ROWS
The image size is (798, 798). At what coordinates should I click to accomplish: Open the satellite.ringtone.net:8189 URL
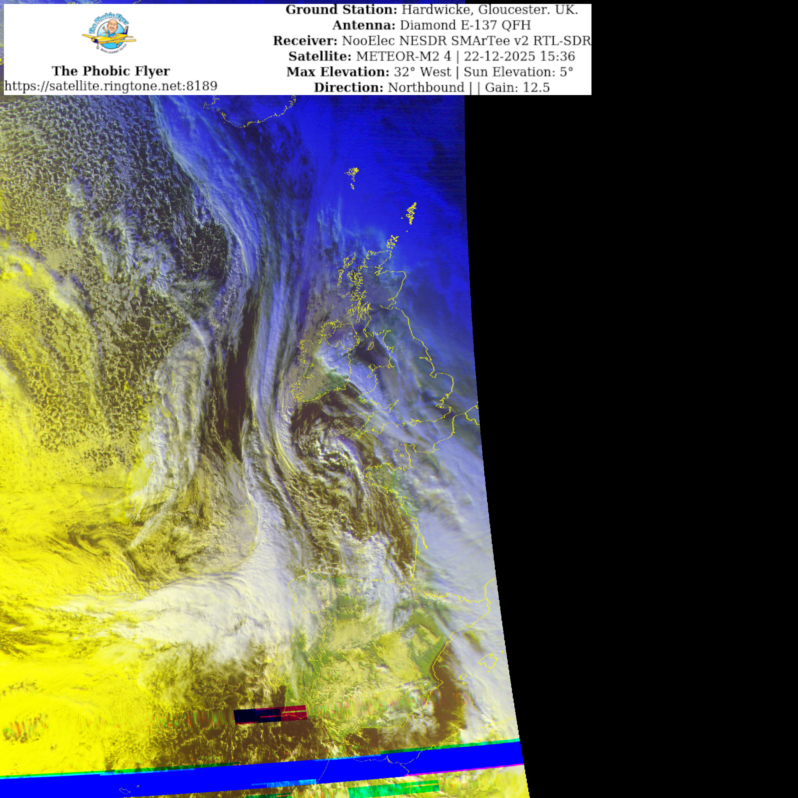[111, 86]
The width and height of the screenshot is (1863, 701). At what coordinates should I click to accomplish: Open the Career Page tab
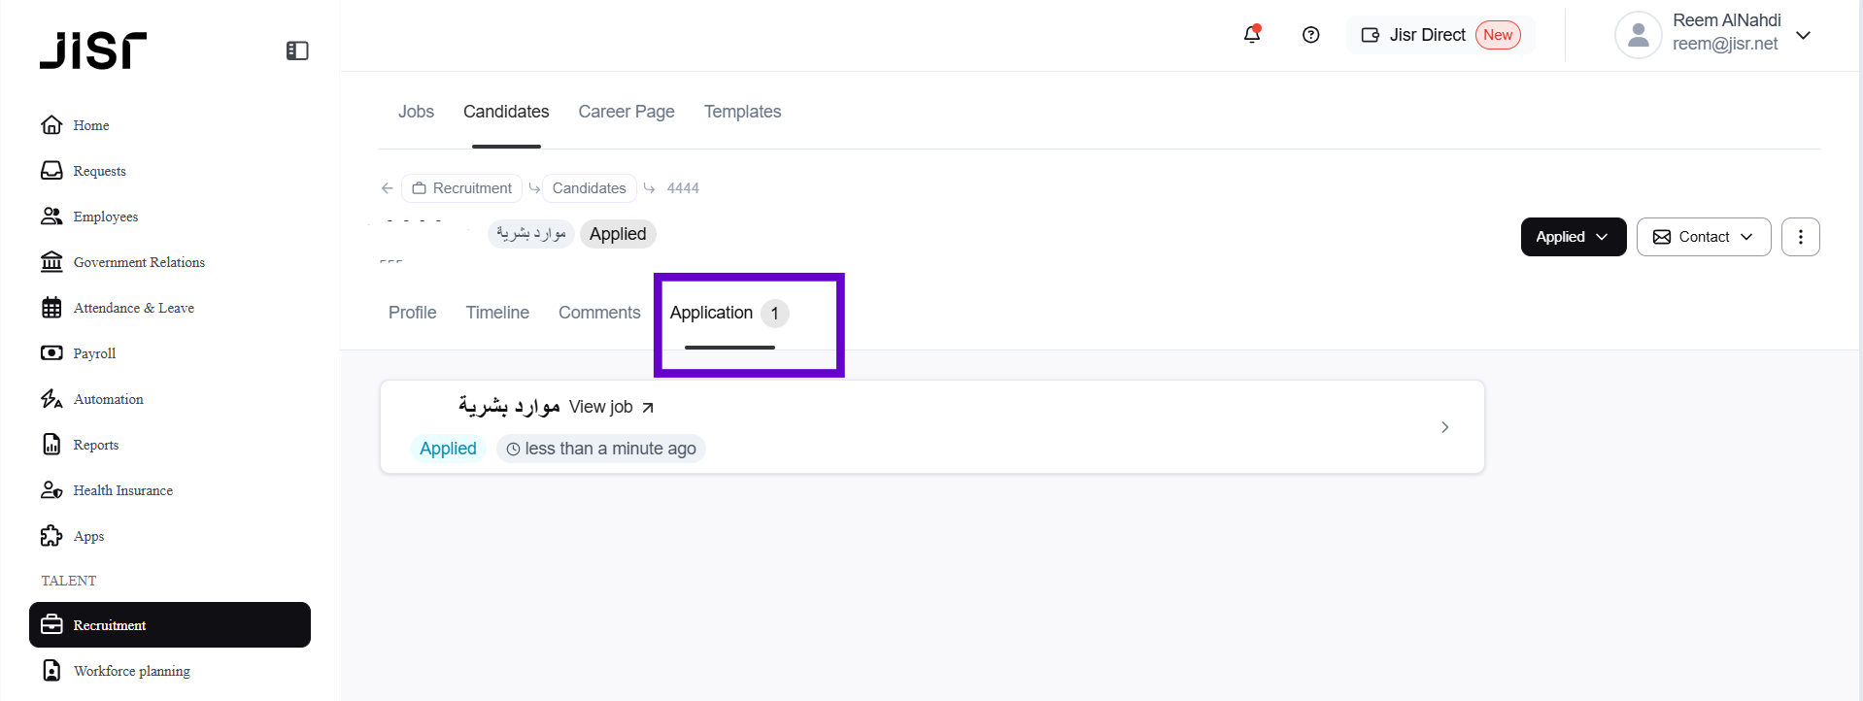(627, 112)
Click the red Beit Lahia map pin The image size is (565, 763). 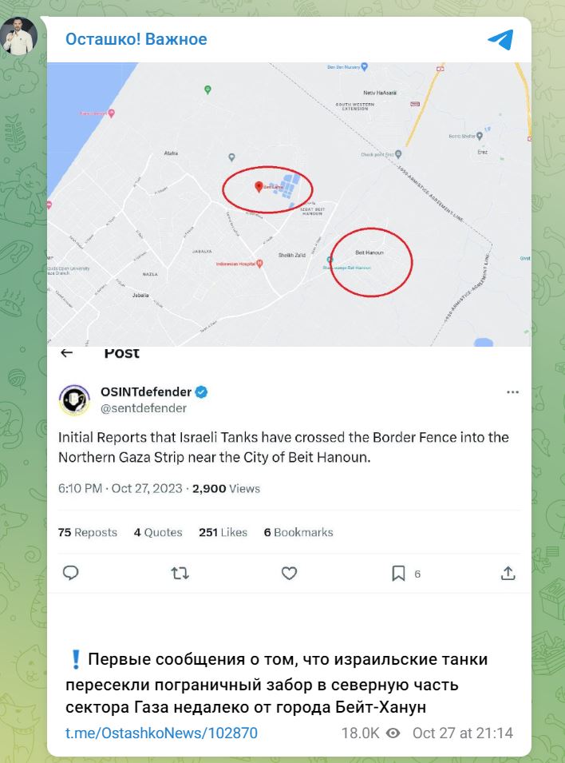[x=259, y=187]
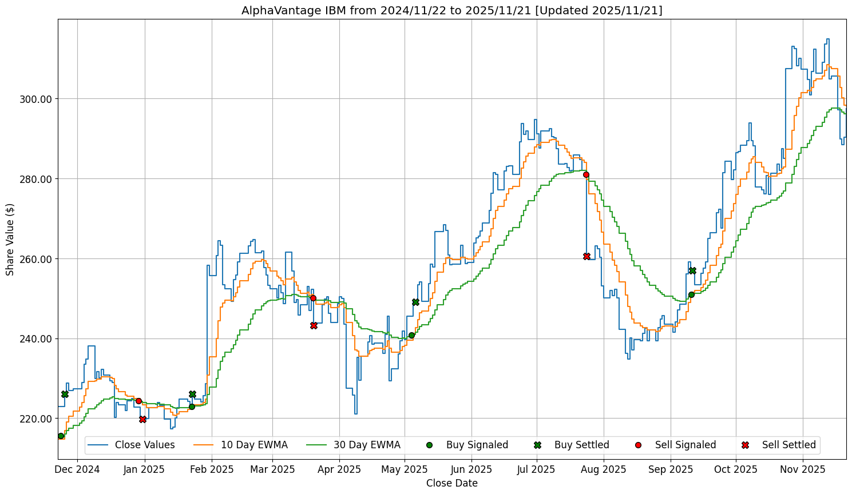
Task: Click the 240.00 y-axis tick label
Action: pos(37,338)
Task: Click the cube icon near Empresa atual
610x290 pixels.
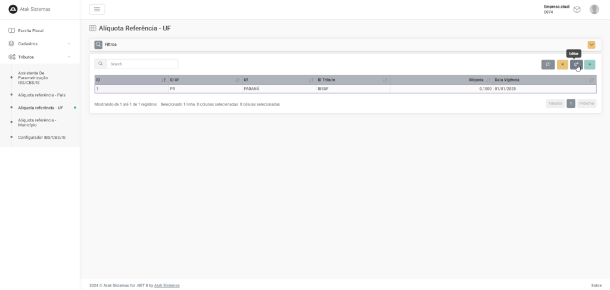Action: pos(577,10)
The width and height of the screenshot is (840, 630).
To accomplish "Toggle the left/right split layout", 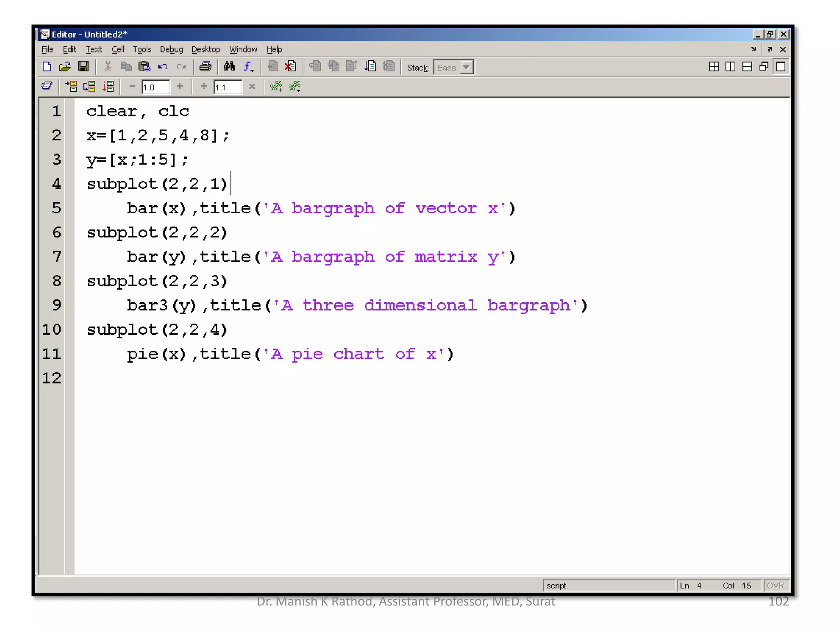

WHAT YOU NEED TO DO
Please return each line of the listing above that contains the word "screenshot".

ANSWER BELOW
The width and height of the screenshot is (1863, 701). At what coordinates should I click to accomplish: Open the Career Page tab
The width and height of the screenshot is (840, 630).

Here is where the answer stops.